Business Day

Downs going all out against Tuks

Sundowns out to wrap it up against Tuks

- MARK GLEESON

PITSO Mosimane wants to have the Premier Soccer League title wrapped up before Mamelodi Sundowns’ penultimat­e game of the season at Wits in a week.

PITSO Mosimane wants to have the Premier Soccer League (PSL) title wrapped up before Mamelodi Sundowns’ penultimat­e game of the season at Wits in a week.

“The last thing I want is to have to go to Bidvest Stadium needing a result,” said Mosimane of the clash between the top two on May 11.

Instead, he is hoping to wrap up the title tomorrow night.

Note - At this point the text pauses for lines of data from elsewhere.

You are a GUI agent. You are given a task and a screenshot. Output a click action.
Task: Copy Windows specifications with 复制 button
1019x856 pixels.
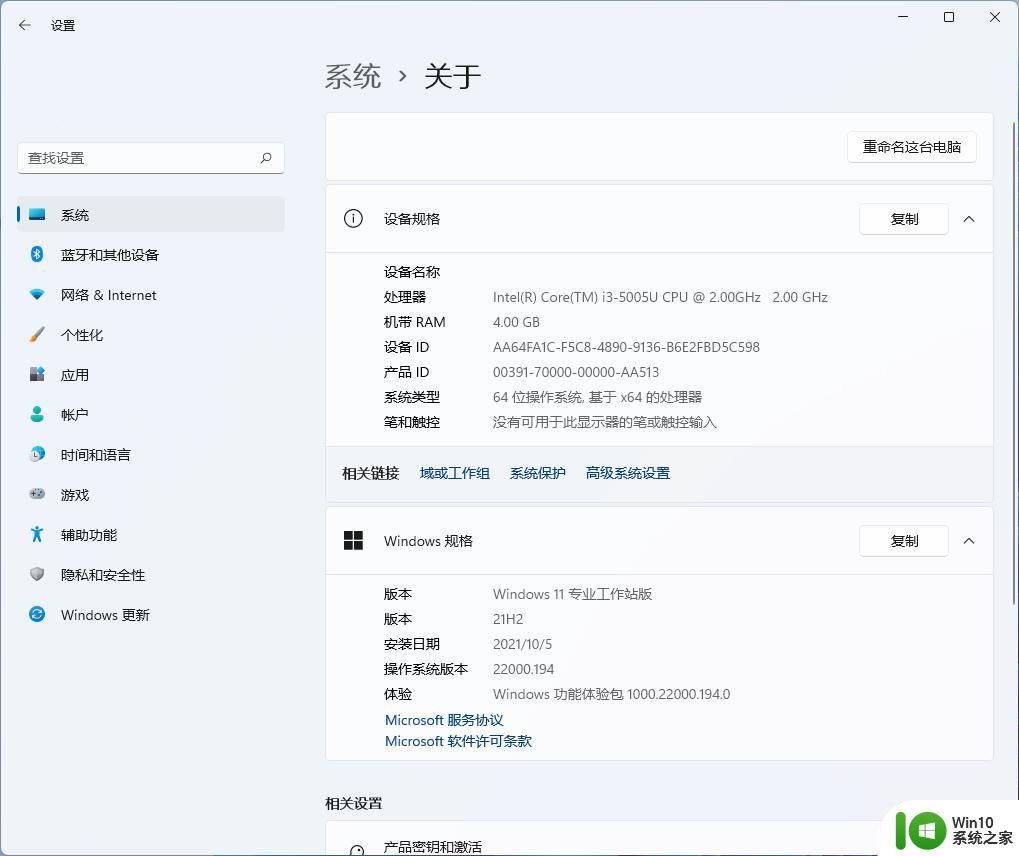pyautogui.click(x=903, y=541)
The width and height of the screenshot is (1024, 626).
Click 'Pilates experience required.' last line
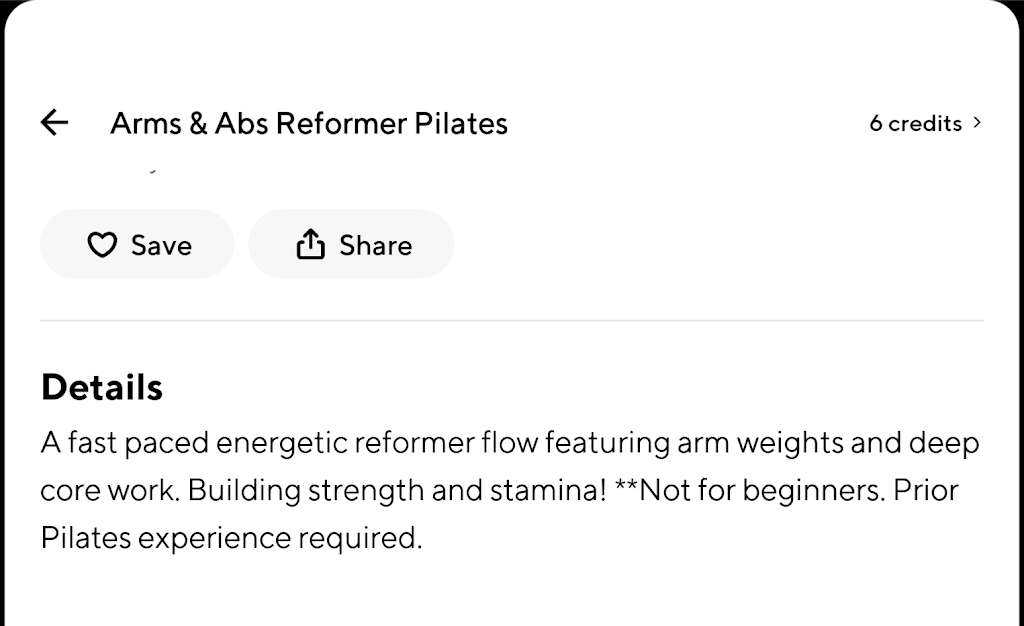pos(231,538)
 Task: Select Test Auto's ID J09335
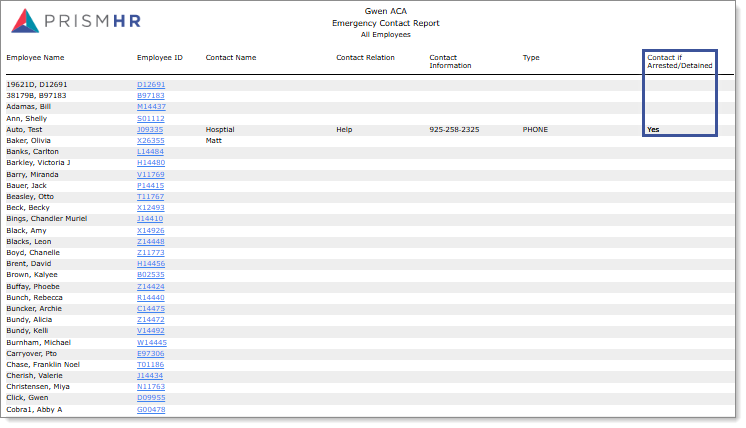149,130
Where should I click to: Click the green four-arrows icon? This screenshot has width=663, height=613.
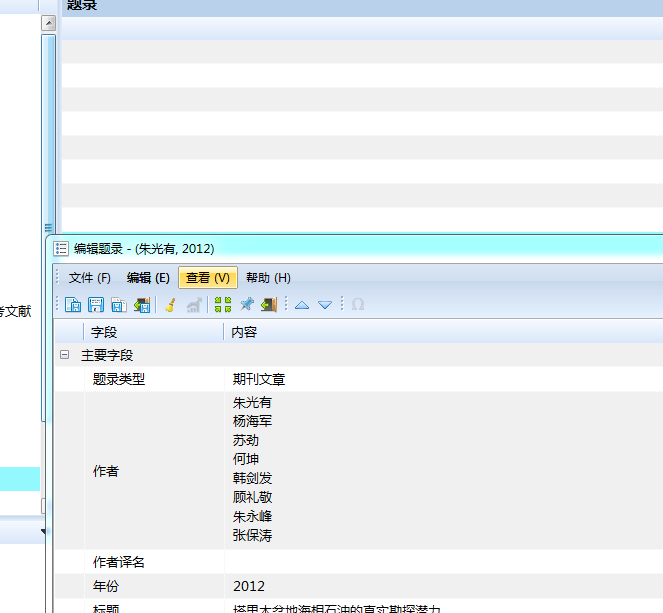[x=223, y=304]
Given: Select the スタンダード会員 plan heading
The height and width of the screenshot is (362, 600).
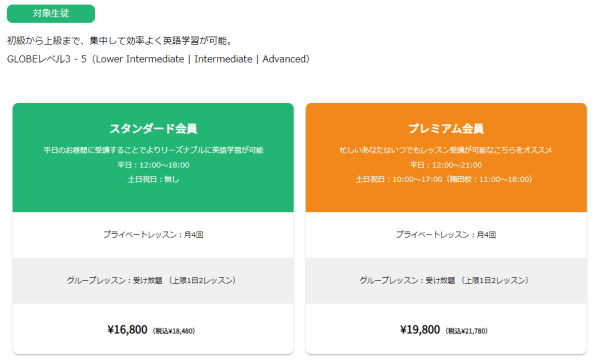Looking at the screenshot, I should (x=153, y=129).
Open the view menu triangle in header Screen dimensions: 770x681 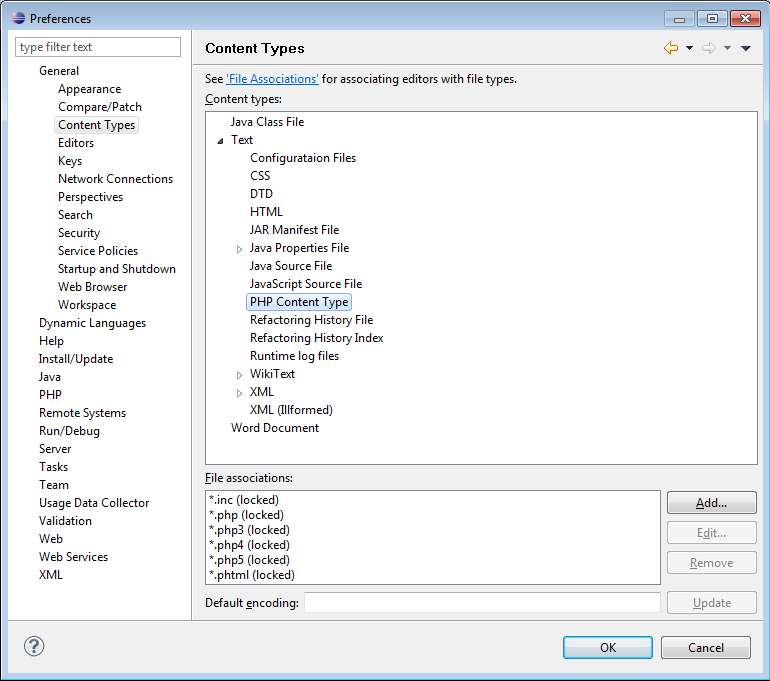click(746, 48)
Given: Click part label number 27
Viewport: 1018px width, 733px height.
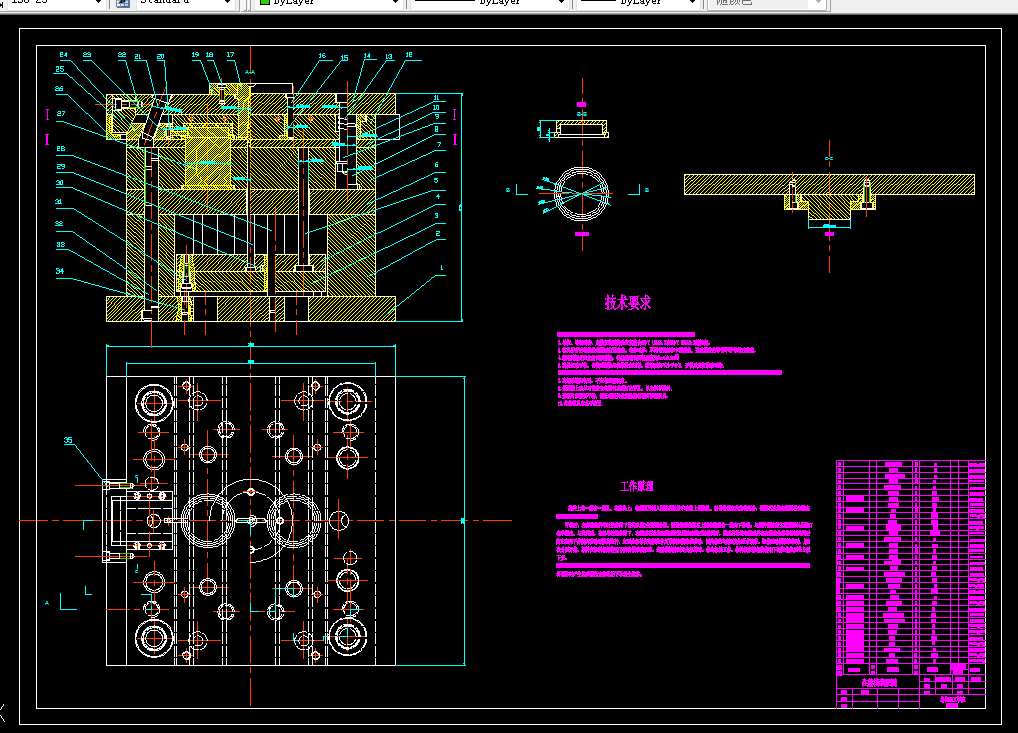Looking at the screenshot, I should 61,113.
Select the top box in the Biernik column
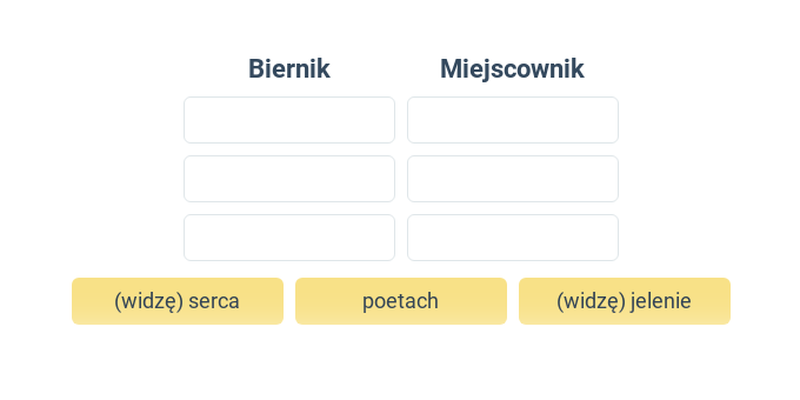Screen dimensions: 800x400 coord(289,120)
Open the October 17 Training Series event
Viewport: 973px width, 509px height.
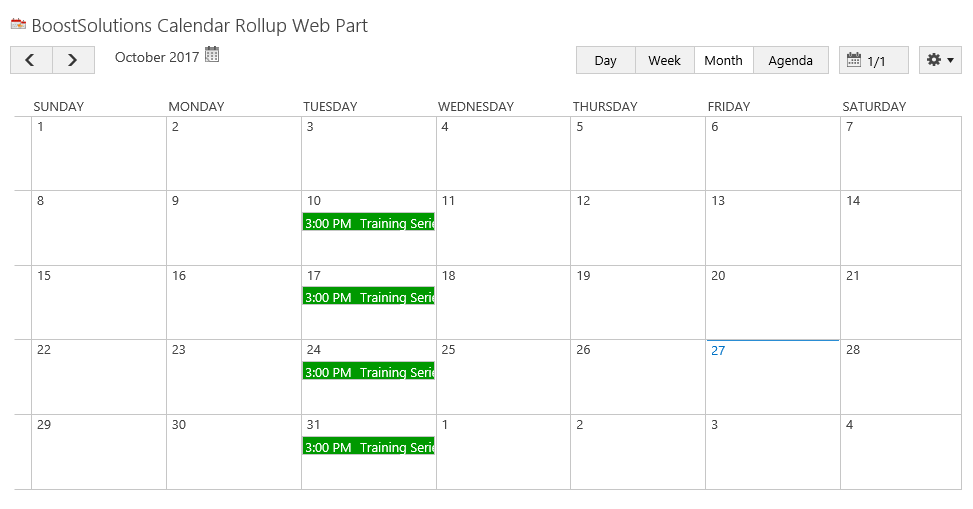tap(369, 296)
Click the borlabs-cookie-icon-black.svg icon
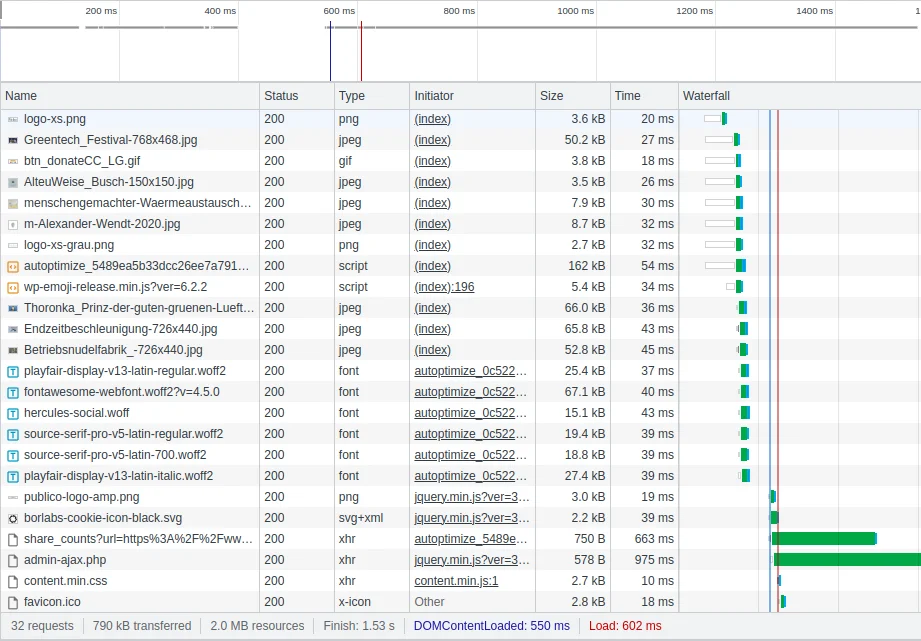This screenshot has width=921, height=641. 13,518
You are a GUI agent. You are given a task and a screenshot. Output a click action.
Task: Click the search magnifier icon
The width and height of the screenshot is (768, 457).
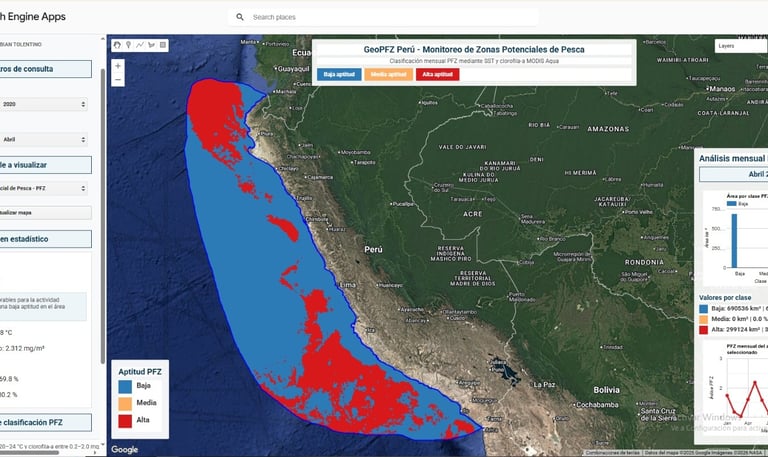tap(240, 17)
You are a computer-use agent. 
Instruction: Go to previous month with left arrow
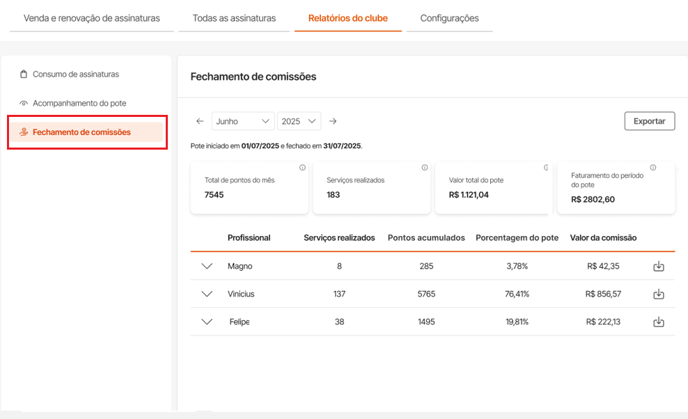pos(200,121)
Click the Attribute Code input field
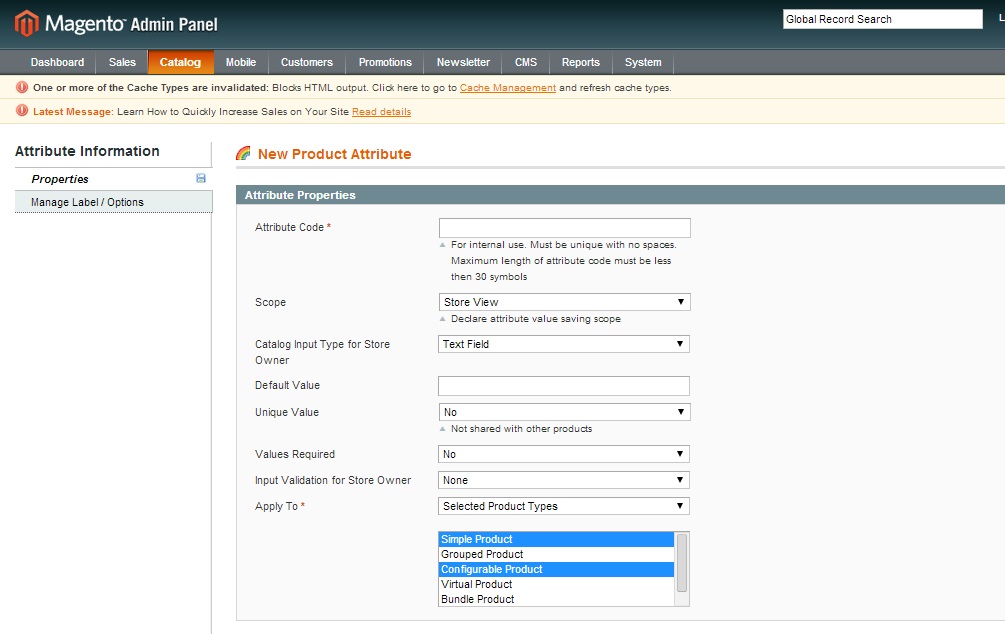This screenshot has width=1005, height=634. 564,228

That depends on second-placed Wits’s result tonight. If Wits fail to beat Mpumalanga Black Aces at the Mbombela Stadium, Sundowns will be crowned champions tomorrow if they beat second from bottom University of Pretoria away.

“We don’t want to be playing for our lives, when we go to Bidvest Stadium. So, we will be going all out against Tuks. I am happy also we’ve got a better goal difference because you never know, we might not win against Tuks, we might draw.

“So, therefore, I’m treading carefully and taking it slowly. We’ve come from far. We are not going to let it go and become overexcite­d. No ways. But if we don’t win against Tuks, we are going to make sure we don’t lose,” he said.

With three rounds of league matches to come, Sundowns opened up a six-point gap over Wits with their 3-1 victory over Kaizer Chiefs at the weekend.

It was a vindicatio­n of Mosimane’s decision to continue playing virtually the same starting line-up through several weeks of two games per week.

He said questions about growing signs of fatigue and wariness were legitimate, but added that his stubbornne­ss made him persist with his belief that the nucleus of his team could handle the increasing burden.

He also broke with routine before the Chiefs encounter.

“Usually, we would have had a long video analysis, both for the team and individual­ly, of our performanc­e from the previous game. But we didn’t even watch our draw at Ajax. Instead, I put on the first 30 minutes of the Telkom Knockout final, where we beat Chiefs and said to my players, ‘we are the same team, same opponents’.

“I was hoping for shock therapy,” Mosimane said.

At the other end of the table, Maritzburg United were left to wonder again what they need to do to cure the problem of giving away silly goals and turning imminent victory into defeat.

For the umpteenth time this season, the relegation-threatened club squandered a myriad golden chances in losing at the weekend, going into the lead against SuperSport United, only to gift their opponents goals and end up losing.

Friday’s 2-1 home loss to SuperSport kept Maritzburg at the bottom of the PSL standings on 20 points.

While the Maritzburg management scratched their heads, bewildered by yet another calamitous cave-in, SuperSport coach Stuart Baxter said the experience of the KwaZulu-Natal club was not unique.

“It’s not only Maritzburg. If you go through every league in the world, games of football are won in the same way,” he said in a reference to the lack of concentrat­ion in defence that has bedevilled Maritzburg all season long.

“We call them critical phases; transition­s, set plays and critical phases in the beginning of a game, the end of the first half, the beginning of the second half, whenever a goal is scored, whenever the game is stopped. That is why set plays are so dangerous because people switch off. It’s only human.”

Maritzburg’s biggest calamity came in January, when they were 3-0 up at home to Orlando Pirates, but ended up being held to a draw.

In their first game of the season, they led Kaizer Chiefs 2-0 at half time at Soccer City in the MTN8 quarterfin­al, but lost 5-3 after extra time.

Maritzburg, who have taken only seven points at home all season, but done much better on the road, are next away at Orlando Pirates on Saturday.